El Banco Mundial apuesta por Paraguay

El nuevo informe sobre el panorama económico de América Latina y el Caribe, elaborado por el Banco Mundial, advierte sobre un crecimiento lento en la región, en medio de la incertidumbre global y la debilidad de la inversión.
Banco Mundial y su proyección de crecimiento económico para Paraguay. Referencial.

El Banco Mundial proyecta que Paraguay liderará el crecimiento económico regional en 2026, con una expansión del 4,4%, impulsada por las exportaciones agrícolas, la energía hidroeléctrica y la estabilidad macroeconómica.

Este desempeño contrasta con el promedio regional estimado en 2,1%, en un contexto marcado por la resiliencia de la economía paraguaya y ciertos avances en productividad.

El nuevo informe sobre el panorama económico de América Latina y el Caribe, elaborado por el Banco Mundial, advierte sobre un crecimiento lento en la región, en medio de la incertidumbre global y la debilidad de la inversión. Según el organismo, se prevé que el PIB regional alcance el 2,1% en 2026, por debajo del 2,4% registrado en 2025.

Para 2027, la región podría crecer hasta un 2,4%. Cabe recordar que, en enero, el Banco Mundial había proyectado una expansión de 2,3% para 2026 y de 2,6% para 2027.

El informe señala que los países que liderarán el crecimiento en la región serán Guyana, con 16,3%; seguida por Paraguay, con 4,4%; Surinam, con 4%; Panamá, con 3,9%; y Guatemala, con 3,7%. Argentina, Costa Rica y República Dominicana registrarían un crecimiento del 3,6% cada uno.

Según estimaciones del Banco Central del Paraguay (BCP), en 2025 el Producto Interno Bruto (PIB) del país creció un 6,6%. El Banco Mundial destaca que Paraguay continúa superando el promedio regional, apoyado en exportaciones agrícolas sólidas, la expansión de la generación eléctrica y un entorno macroeconómico estable.

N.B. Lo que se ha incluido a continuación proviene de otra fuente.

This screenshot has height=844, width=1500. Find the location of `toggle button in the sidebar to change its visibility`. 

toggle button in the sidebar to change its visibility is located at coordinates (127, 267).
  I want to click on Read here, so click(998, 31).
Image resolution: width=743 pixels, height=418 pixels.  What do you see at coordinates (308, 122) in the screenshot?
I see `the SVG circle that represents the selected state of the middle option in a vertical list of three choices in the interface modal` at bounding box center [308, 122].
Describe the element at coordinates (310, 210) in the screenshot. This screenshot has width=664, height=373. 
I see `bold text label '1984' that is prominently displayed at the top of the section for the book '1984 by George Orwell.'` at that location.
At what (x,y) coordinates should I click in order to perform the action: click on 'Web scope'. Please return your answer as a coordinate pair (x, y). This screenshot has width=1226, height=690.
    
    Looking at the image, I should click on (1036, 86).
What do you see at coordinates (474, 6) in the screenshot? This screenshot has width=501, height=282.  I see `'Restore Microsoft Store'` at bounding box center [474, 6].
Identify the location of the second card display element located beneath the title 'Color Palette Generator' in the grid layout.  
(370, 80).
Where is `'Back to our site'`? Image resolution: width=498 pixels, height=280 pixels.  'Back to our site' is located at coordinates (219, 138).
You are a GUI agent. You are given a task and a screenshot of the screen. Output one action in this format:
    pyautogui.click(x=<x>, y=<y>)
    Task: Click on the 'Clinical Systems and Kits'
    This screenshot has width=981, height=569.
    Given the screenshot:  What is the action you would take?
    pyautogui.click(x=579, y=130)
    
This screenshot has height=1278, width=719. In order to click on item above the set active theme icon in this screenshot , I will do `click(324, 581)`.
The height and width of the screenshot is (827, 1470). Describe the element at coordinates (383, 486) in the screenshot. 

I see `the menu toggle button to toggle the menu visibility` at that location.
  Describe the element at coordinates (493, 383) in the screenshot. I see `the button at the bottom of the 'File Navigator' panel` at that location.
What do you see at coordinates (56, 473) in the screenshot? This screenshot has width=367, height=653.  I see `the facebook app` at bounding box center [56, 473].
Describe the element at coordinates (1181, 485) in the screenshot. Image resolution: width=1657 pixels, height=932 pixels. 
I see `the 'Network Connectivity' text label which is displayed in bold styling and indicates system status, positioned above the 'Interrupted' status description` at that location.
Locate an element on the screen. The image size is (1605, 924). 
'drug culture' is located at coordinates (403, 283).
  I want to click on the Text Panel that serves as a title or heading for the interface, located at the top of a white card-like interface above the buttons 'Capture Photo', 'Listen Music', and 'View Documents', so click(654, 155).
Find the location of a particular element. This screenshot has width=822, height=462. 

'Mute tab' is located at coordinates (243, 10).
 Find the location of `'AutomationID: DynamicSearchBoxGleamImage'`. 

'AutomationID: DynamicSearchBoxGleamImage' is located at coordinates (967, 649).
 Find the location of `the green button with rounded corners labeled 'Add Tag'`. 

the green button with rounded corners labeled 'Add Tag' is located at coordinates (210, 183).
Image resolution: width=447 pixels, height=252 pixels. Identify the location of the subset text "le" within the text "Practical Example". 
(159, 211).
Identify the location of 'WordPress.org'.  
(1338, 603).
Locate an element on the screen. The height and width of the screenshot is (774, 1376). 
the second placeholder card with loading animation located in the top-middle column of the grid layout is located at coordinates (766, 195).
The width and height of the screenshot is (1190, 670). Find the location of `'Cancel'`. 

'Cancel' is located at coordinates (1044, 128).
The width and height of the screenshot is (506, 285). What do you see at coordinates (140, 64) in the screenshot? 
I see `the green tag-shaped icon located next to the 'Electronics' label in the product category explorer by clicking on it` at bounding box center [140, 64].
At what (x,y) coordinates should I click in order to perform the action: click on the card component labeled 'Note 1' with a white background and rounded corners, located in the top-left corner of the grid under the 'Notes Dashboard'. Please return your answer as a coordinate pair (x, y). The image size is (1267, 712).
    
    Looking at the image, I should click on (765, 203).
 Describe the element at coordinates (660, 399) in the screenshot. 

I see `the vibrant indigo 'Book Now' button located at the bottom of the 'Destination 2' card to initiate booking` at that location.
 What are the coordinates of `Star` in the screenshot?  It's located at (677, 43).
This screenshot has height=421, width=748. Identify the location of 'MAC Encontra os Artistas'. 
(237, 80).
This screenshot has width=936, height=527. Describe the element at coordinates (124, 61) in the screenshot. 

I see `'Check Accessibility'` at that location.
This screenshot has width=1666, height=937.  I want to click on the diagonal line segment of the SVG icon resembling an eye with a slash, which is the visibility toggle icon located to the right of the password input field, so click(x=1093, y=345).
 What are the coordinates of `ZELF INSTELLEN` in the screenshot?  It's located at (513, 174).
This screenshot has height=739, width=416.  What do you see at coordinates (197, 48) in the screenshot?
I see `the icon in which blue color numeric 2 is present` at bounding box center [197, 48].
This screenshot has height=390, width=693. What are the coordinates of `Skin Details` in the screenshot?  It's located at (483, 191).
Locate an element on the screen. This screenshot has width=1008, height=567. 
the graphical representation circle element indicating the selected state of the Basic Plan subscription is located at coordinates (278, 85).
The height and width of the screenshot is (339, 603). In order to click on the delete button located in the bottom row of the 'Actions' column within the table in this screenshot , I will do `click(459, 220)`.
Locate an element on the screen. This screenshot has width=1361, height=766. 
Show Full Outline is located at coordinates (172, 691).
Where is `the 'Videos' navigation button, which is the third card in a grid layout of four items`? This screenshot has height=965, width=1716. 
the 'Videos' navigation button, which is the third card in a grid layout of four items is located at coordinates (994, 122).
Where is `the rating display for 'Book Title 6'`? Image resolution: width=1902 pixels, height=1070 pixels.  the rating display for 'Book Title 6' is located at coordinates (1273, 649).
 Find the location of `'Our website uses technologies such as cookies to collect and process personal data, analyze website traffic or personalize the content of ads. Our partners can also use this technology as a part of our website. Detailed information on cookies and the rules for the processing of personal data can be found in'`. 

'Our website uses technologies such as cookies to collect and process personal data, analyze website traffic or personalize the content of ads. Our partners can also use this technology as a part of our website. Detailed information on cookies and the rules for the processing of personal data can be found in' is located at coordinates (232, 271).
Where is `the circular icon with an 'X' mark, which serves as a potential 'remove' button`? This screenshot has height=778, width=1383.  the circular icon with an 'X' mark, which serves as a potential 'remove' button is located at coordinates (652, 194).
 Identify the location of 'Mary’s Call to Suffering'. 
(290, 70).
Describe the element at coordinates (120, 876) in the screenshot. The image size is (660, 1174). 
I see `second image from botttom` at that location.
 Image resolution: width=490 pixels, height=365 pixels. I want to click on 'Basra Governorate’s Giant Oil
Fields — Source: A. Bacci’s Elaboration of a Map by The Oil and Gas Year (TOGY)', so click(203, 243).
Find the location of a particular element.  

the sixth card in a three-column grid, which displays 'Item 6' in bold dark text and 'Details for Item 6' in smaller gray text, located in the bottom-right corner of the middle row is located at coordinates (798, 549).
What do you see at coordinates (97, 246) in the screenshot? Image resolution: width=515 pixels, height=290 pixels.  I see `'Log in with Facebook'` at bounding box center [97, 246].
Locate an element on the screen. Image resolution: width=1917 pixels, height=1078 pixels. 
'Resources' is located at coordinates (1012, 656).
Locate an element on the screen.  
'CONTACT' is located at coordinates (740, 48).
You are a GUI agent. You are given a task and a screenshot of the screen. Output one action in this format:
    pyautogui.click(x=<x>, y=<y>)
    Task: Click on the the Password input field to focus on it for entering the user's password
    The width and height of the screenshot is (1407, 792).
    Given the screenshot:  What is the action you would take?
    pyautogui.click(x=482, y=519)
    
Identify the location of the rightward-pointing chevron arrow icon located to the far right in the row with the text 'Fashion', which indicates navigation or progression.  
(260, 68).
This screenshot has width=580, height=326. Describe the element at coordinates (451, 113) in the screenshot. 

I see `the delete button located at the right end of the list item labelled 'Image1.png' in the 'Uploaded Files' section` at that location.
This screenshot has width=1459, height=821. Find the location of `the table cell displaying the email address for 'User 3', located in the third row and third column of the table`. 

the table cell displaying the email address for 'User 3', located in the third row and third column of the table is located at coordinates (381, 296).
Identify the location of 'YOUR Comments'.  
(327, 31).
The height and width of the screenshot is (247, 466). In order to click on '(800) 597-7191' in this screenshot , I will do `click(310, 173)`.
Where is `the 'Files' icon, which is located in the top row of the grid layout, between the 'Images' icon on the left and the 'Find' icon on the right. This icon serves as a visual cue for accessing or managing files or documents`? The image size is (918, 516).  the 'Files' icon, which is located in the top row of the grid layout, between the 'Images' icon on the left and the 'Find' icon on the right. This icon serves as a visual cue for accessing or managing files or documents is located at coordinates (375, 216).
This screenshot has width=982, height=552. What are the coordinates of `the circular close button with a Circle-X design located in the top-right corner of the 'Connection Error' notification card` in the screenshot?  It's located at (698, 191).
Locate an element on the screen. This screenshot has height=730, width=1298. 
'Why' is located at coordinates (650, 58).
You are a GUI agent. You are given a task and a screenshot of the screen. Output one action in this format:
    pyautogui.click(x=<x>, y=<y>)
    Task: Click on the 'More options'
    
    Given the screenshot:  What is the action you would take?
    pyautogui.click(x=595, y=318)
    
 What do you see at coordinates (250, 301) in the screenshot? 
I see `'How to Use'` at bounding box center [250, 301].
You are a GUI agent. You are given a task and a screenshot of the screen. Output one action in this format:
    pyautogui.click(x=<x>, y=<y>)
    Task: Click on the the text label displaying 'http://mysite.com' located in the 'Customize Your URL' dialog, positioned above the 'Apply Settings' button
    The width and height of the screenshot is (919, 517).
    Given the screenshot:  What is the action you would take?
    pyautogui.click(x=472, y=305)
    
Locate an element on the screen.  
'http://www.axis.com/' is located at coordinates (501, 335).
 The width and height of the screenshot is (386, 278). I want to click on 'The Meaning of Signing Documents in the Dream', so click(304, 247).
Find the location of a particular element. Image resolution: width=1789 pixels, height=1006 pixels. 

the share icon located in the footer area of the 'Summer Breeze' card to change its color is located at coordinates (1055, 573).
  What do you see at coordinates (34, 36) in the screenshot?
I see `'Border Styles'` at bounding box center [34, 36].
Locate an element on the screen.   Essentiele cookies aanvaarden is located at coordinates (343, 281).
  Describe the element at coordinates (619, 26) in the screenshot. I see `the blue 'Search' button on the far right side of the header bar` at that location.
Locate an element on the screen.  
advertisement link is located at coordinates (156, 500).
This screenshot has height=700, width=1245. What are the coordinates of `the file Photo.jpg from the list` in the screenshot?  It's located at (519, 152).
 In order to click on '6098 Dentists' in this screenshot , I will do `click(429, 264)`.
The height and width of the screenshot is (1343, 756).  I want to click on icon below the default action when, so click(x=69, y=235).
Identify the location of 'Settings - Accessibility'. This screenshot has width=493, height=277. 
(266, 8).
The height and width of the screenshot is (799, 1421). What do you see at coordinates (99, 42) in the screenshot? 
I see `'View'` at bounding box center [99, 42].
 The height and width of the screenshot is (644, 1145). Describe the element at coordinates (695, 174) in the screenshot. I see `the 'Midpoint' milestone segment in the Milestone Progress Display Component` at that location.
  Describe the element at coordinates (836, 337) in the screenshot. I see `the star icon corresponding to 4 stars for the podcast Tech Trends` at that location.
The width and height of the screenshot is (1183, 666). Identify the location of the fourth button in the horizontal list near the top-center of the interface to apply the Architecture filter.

El organismo también subraya que varias economías más pequeñas de América Latina y el Caribe están mostrando un dinamismo relativamente mayor. Paraguay se encuentra entre ellas, manteniendo una tendencia de crecimiento firme, impulsada por sus exportaciones, el desarrollo energético y condiciones macroeconómicas que favorecen tanto la inversión como el consumo.

No obstante, el informe advierte que la región ingresa a 2026 con un crecimiento aún limitado por desafíos estructurales persistentes. La inversión se mantiene en niveles bajos, en un contexto de elevada incertidumbre tanto externa como interna, y con condiciones de financiamiento que siguen siendo restrictivas.

"El estancamiento del crecimiento económico y las persistentes dificultades para generar empleo han llevado la política industrial nuevamente al centro del debate", señala el documento.